» Exercise
Copy word for word everything from the line containing "[button] (664, 369)" down to the end of the records, leaving the pictures out.

» Exercise input
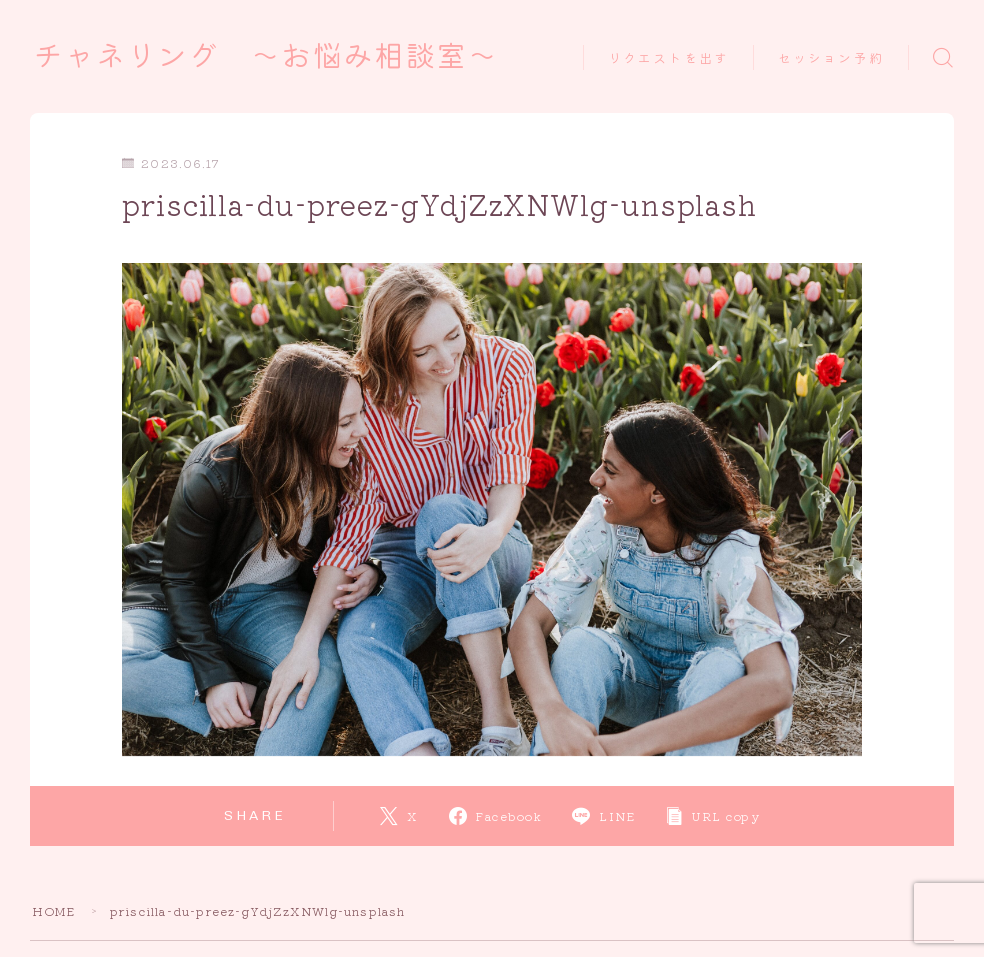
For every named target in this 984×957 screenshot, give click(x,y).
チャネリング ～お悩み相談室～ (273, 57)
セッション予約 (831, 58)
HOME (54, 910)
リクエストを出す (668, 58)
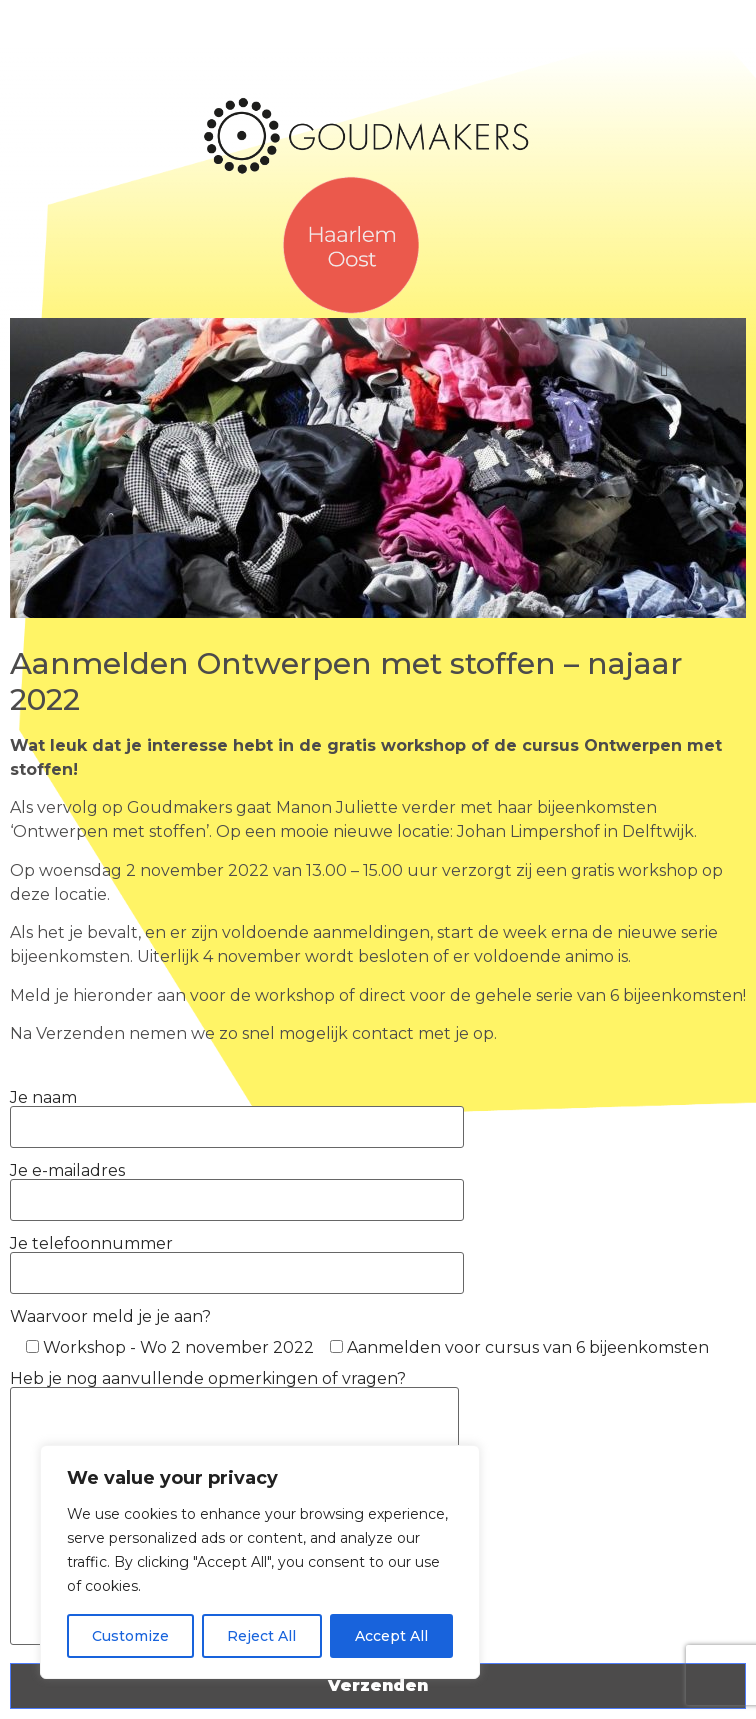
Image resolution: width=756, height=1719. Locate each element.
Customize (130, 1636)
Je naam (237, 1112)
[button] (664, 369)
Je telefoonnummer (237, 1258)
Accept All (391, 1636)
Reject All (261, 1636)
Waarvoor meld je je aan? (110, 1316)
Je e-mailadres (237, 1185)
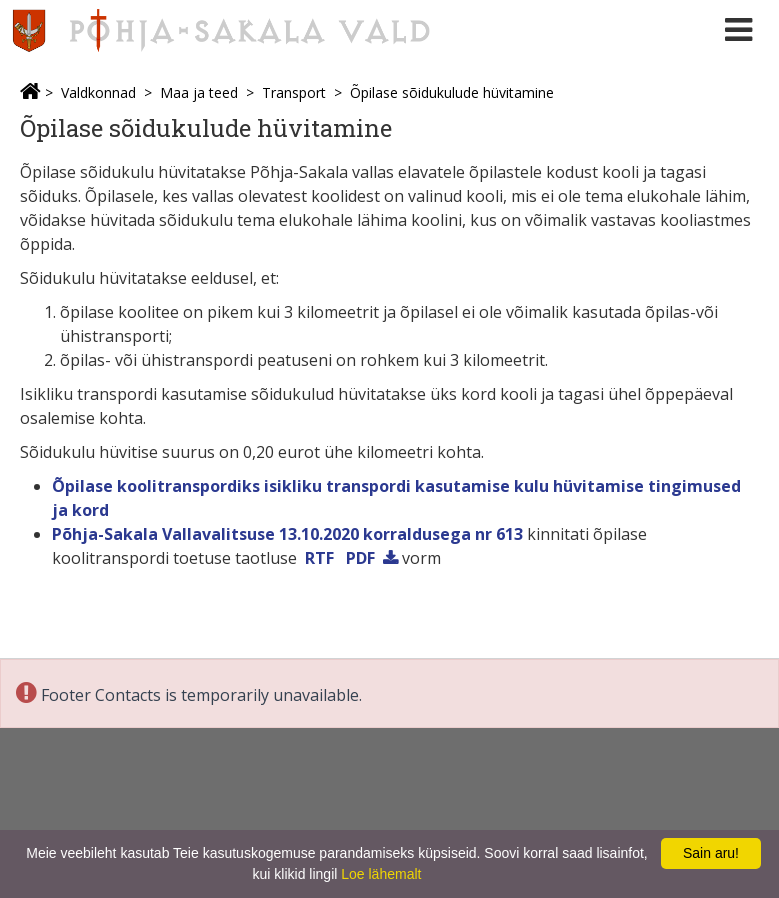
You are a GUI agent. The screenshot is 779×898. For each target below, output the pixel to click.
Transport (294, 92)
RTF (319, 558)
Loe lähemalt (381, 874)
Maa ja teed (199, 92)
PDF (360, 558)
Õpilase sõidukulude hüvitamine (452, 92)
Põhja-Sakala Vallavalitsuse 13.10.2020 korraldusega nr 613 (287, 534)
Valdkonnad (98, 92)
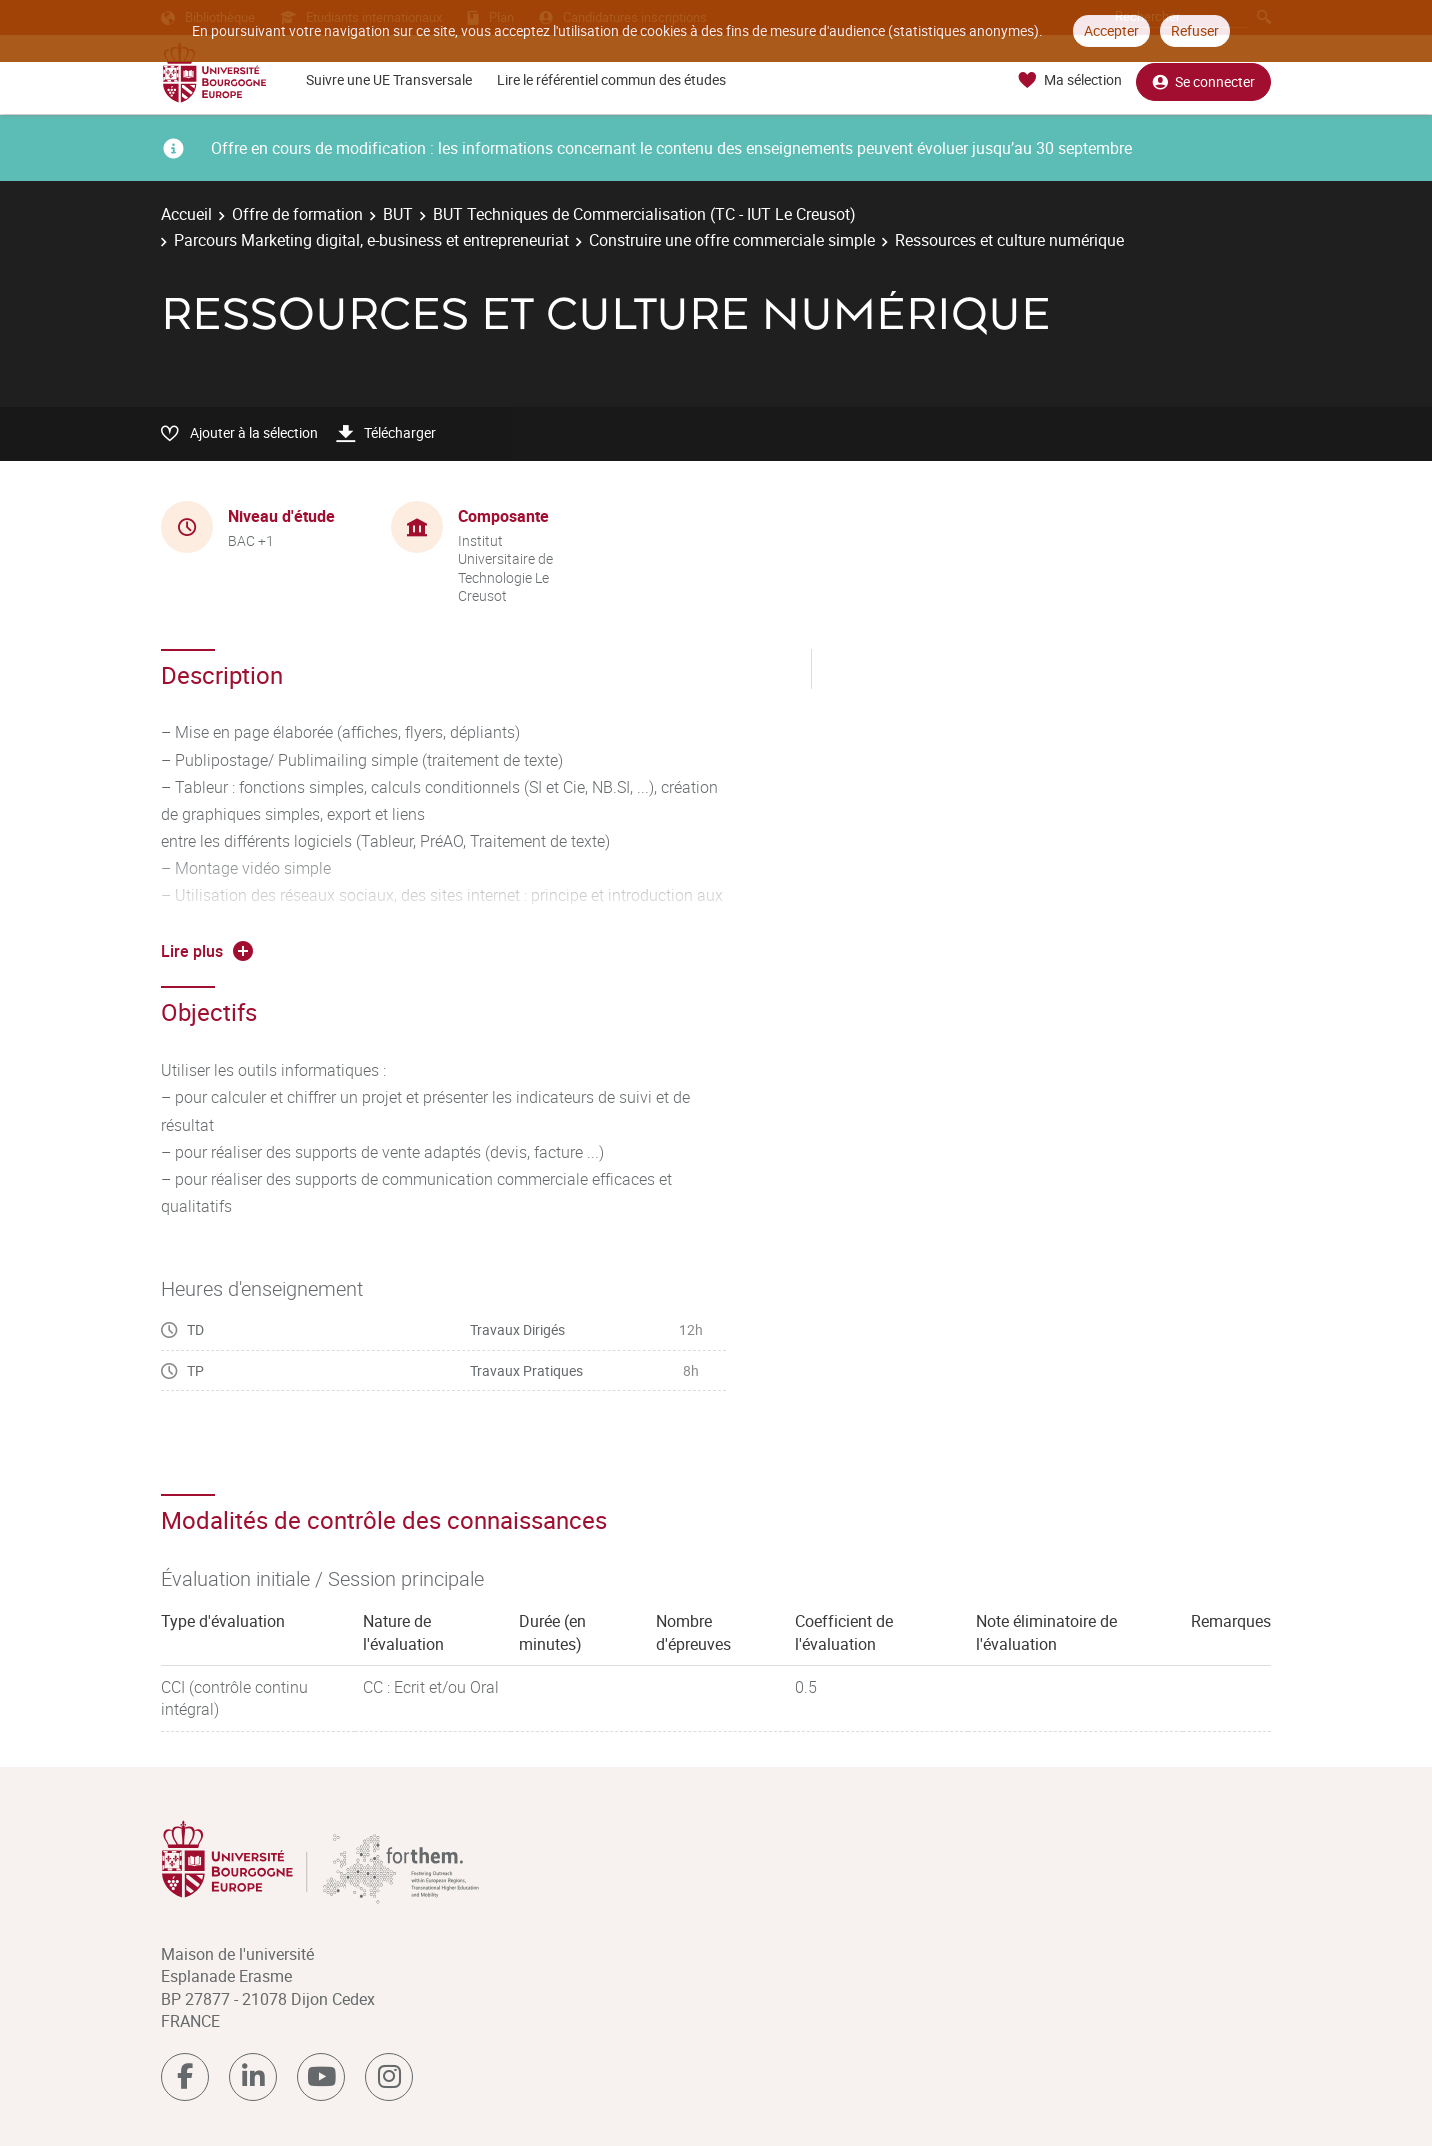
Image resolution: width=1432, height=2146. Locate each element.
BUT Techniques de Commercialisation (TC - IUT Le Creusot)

» Final result
[button] (664, 369)
Je telefoonnummer (237, 1258)
Accept All (391, 1636)
Reject All (261, 1636)
Waarvoor meld je je aan? (110, 1316)
Je e-mailadres (237, 1185)
You are a GUI agent. The screenshot is 779×898. For each target below, output the pixel to click.
Transport (294, 92)
RTF (319, 558)
Loe lähemalt (381, 874)
Maa ja teed (199, 92)
PDF (360, 558)
Õpilase sõidukulude hüvitamine (452, 92)
Põhja-Sakala Vallavalitsuse 13.10.2020 korraldusega nr 613 (287, 534)
Valdkonnad (98, 92)
Image resolution: width=1432, height=2146. Locate each element.
BUT Techniques de Commercialisation (TC - IUT Le Creusot)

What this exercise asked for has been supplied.